• The task: When you reproduce the listing, keep every word as it is and drop the pictures.

• Source information:
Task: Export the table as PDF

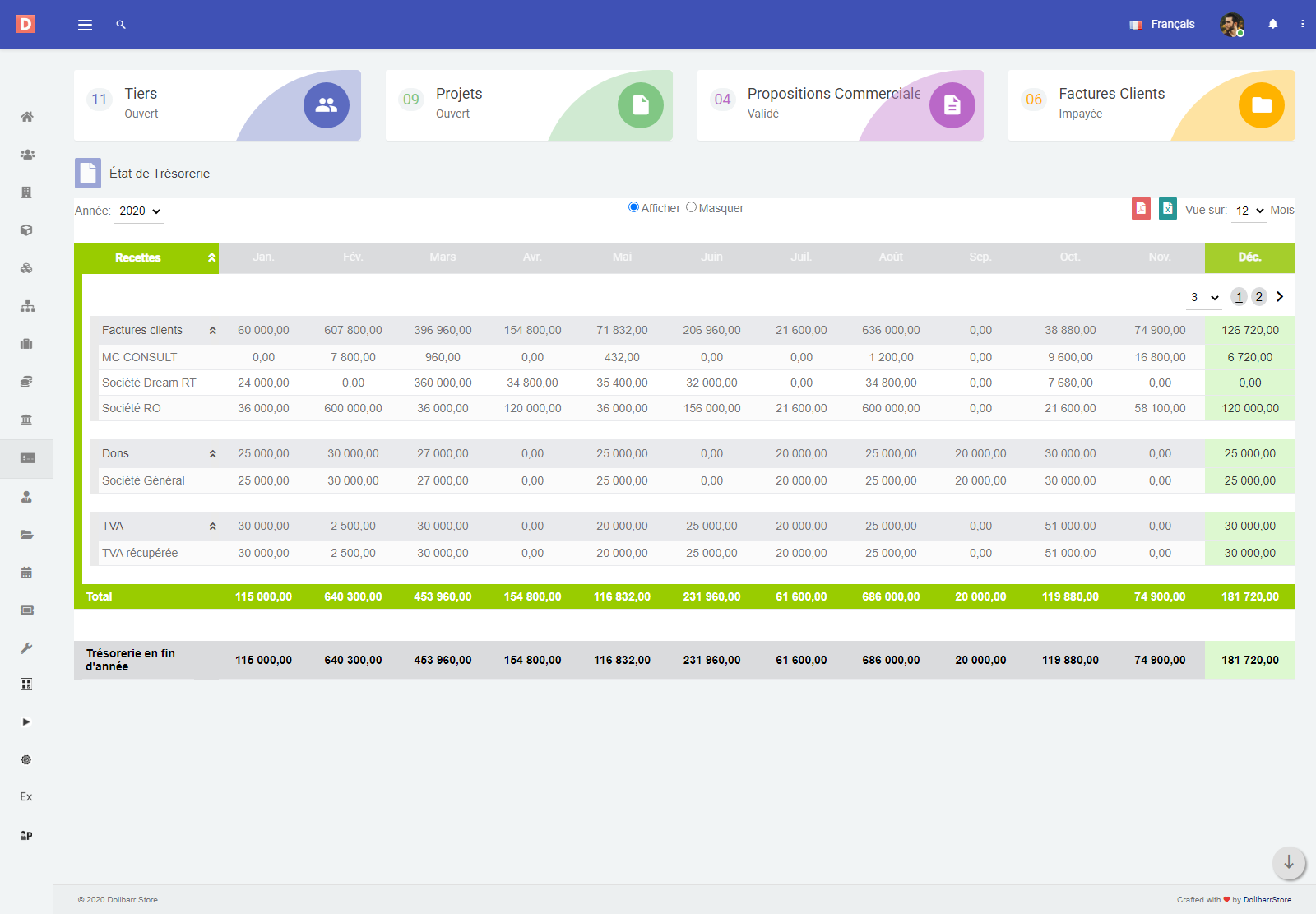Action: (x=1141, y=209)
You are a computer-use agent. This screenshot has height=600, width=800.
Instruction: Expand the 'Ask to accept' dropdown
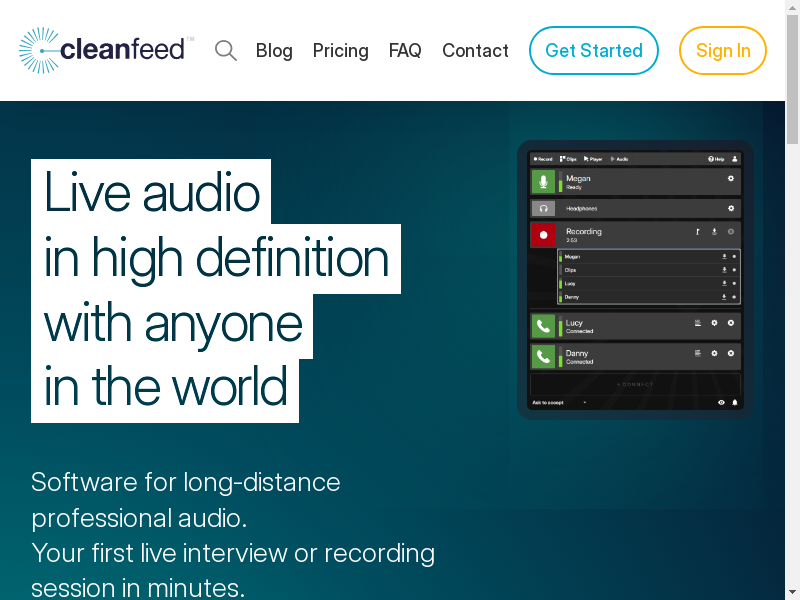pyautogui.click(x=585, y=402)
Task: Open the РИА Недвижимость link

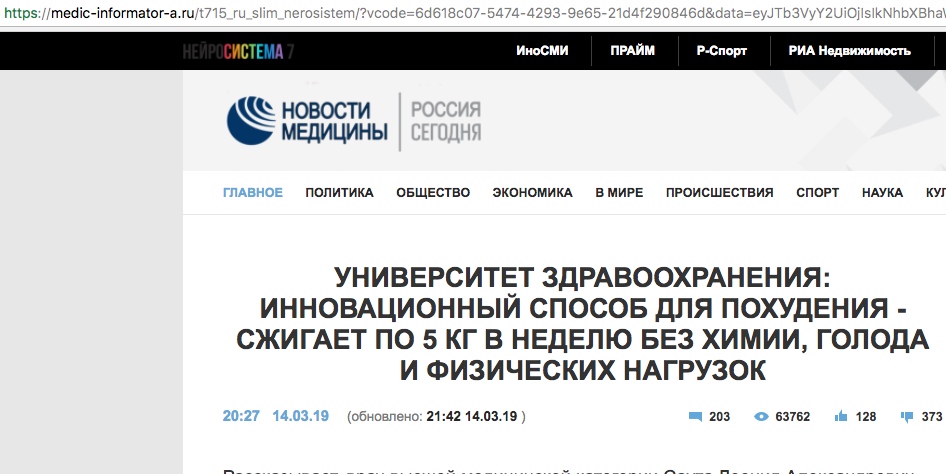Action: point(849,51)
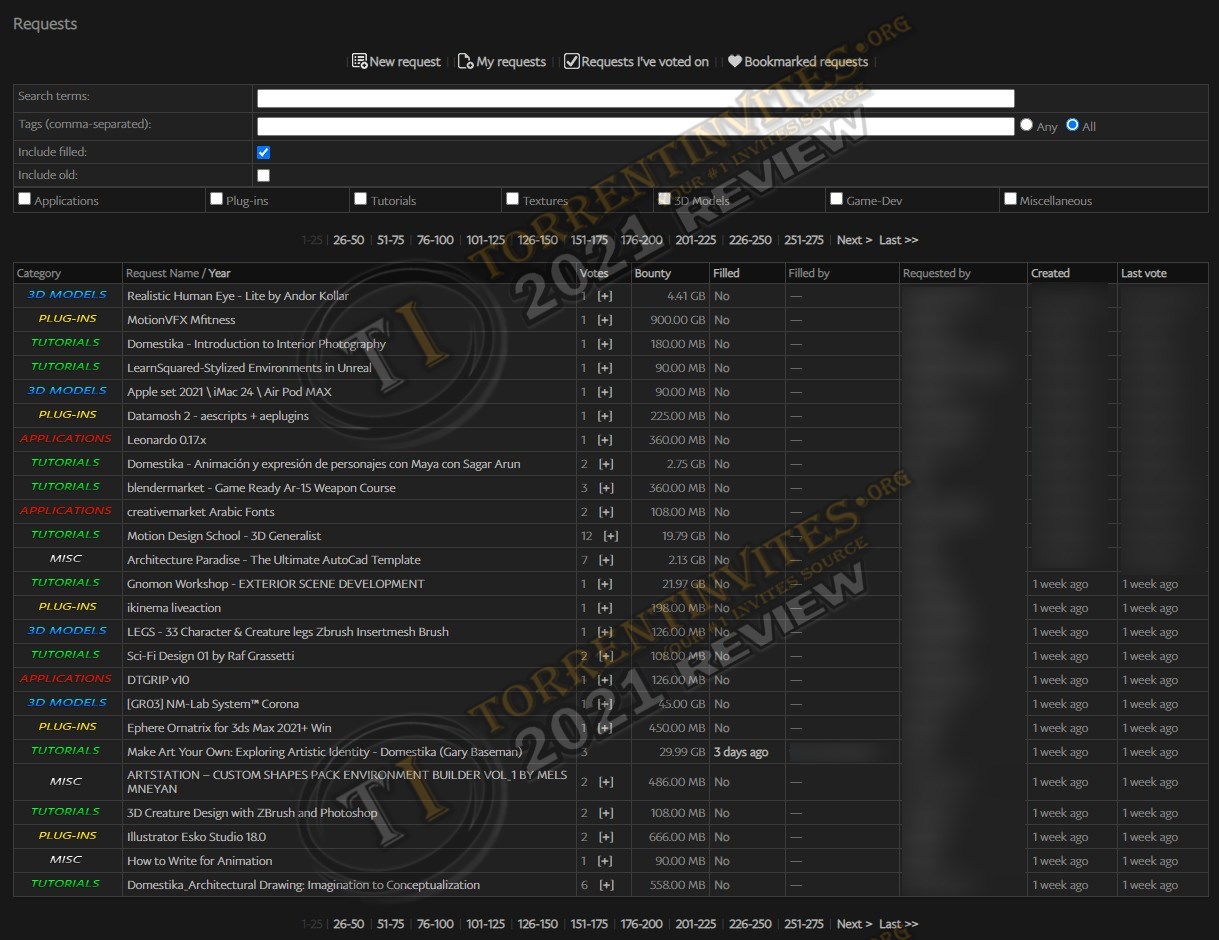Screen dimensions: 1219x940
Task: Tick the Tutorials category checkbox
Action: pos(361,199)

• Answer to the problem:
Task: Export the table as PDF

Action: (x=1141, y=209)
You are a computer-use agent. This screenshot has height=600, width=800.
Instruction: Expand the 'Ask to accept' dropdown
pyautogui.click(x=585, y=402)
Task: Open the РИА Недвижимость link

Action: point(849,51)
Screen dimensions: 1219x940
Task: Tick the Tutorials category checkbox
Action: pos(361,199)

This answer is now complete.